Powoli rozsunęła palce. Żył, cymbał zakuty. Nie, żeby miała coś przeciwko, ale trochę ją to zaskoczyło, albowiem spodziewała się innego widoku, niż płonącobrody krasnolud rasy czarnej.
Nagromadzone emocje eksplodowały krzykiem.
- Ostrzegałam, durniu!? Mogłeś zginąć! Gdyby to Theo cię ostrzegł, to byś posłuchał, ale mnie, oczywiście, nie! Zakuta pała! W dodatku głucha - dodała widząc, że nawet nie zwrócił na nią uwagi.
- Męski szowinista - wymruczała pod nosem. Tak naprawdę jednak ulżyło jej, że nic poważniejszego, niż opalone brwi i broda, mu się nie stało. Wciąż jeszcze dymił, wydzielając zapach tlących się kłaków. Wszędzie fruwały płatki popiołu ze spalonych desek i zmurszałych szczątków dywanu. Otrzepała się z kurzu wracając do dłubania przy sejfie. Skupiona, tkwiła przy nim dobrą chwilę, próbując wyczuć wytrychem mechanizm zamka. Długą chwilę.
- Szlag! - ryknęła w końcu, odskakując i wymierzając w okutą podstawę kilka wściekłych kopniaków.
- Otworzę cię, choćbym tu miała zdechnąć ze starości - syknęła pod adresem sejfu.

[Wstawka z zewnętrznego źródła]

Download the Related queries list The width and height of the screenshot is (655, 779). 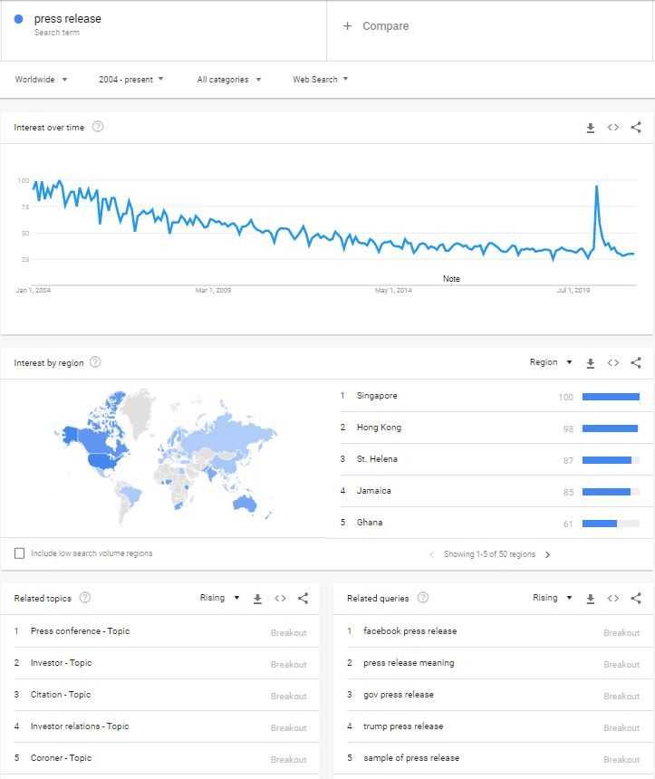[590, 599]
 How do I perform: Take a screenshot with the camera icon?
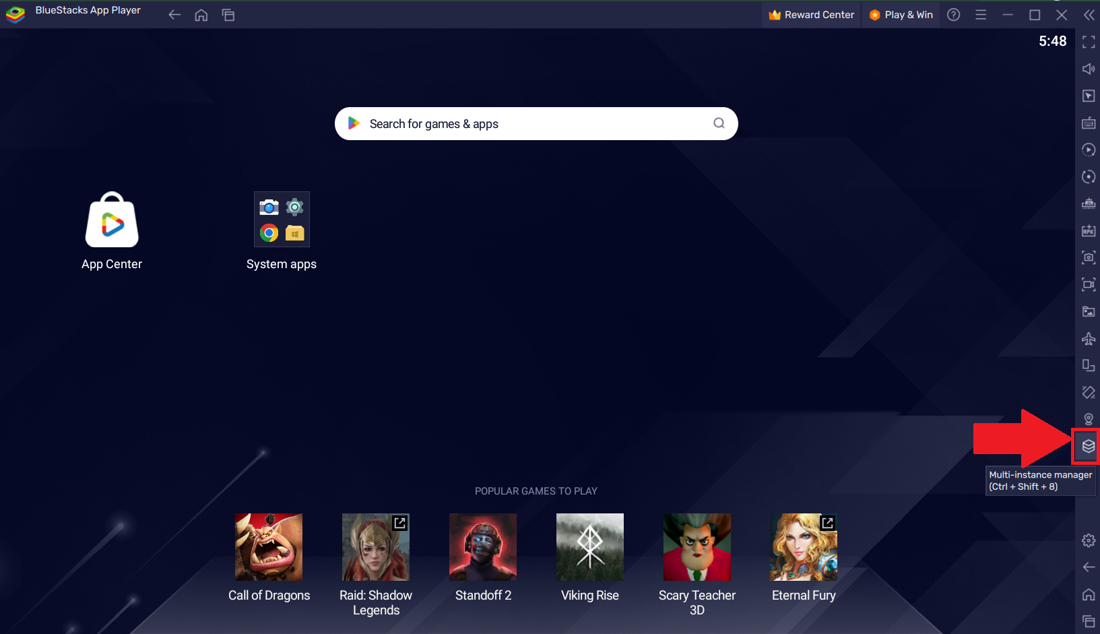[x=1089, y=257]
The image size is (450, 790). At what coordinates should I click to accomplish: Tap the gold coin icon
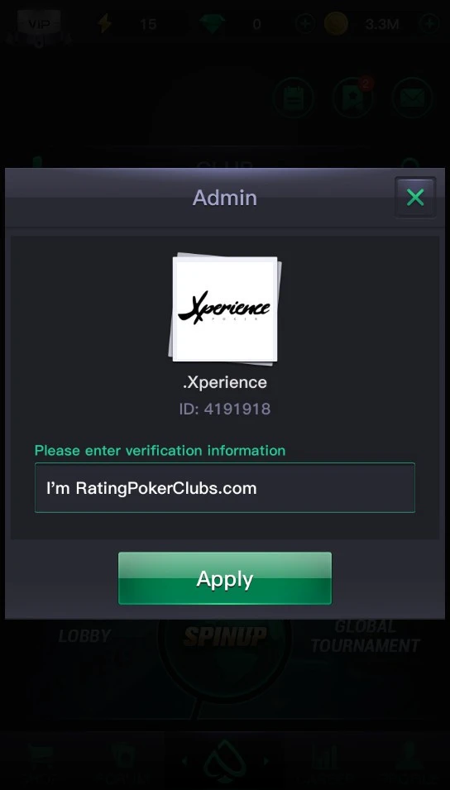point(336,24)
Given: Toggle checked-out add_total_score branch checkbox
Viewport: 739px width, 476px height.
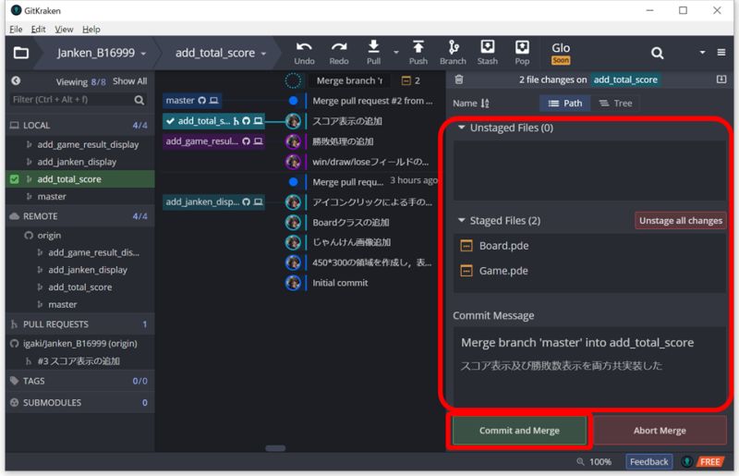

Mimo woli wzrok Ciani padł na mumię na podłodze. Przyklęknęła przy martwej kobiecie. Zszarzała skóra pokrywała szkielet, niczym suchy pergamin. Rozchyliła ostrożnie poły jej kurty i przejrzała kieszenie. Od razu trafiła na srebrne, polerowane lusterko. Trochę zaśniedziałe teraz, ale po wyczyszczeniu mogło się jej przydać.
Od pasa dziewczyny odpięła zgrabny i piękny sztylet zdobiony złotem tkwiący w zdobionym kamieniami o intensywnej barwie ultramaryny futerale.
Postanowiła, że tak pięknej rzeczy nie sprzeda. O nie, za żadną cenę. To cacko zostawi sobie na pamiątkę. Tymczasem jednak wypróbowała jego szlachetne ostrze na rzemieniu od sakiewki zasuszonego trupa. Dość pękatej sakiewki. Z pewnością to nie bieda skłoniła poprzednią włamywaczkę do szperania w prywatnych rzeczach grafa. Ciekawe czy ją też ktoś najął do tego niewdzięcznego zadania?
Podwinęła rękaw swej poprzedniczki. I drugi też. Nic, żadnego tatuażu. Nie należała zatem do tych, z którymi starli się niedawno. Musiała leżeć tu już od dłuższego czasu. Chociaż na jej stan z pewnością miał wpływ głównie pająk, nie tylko czas.
Ciani wzdrygnęła się. Nie cierpiała pająków. Ani małych, ani tym bardziej wielkich.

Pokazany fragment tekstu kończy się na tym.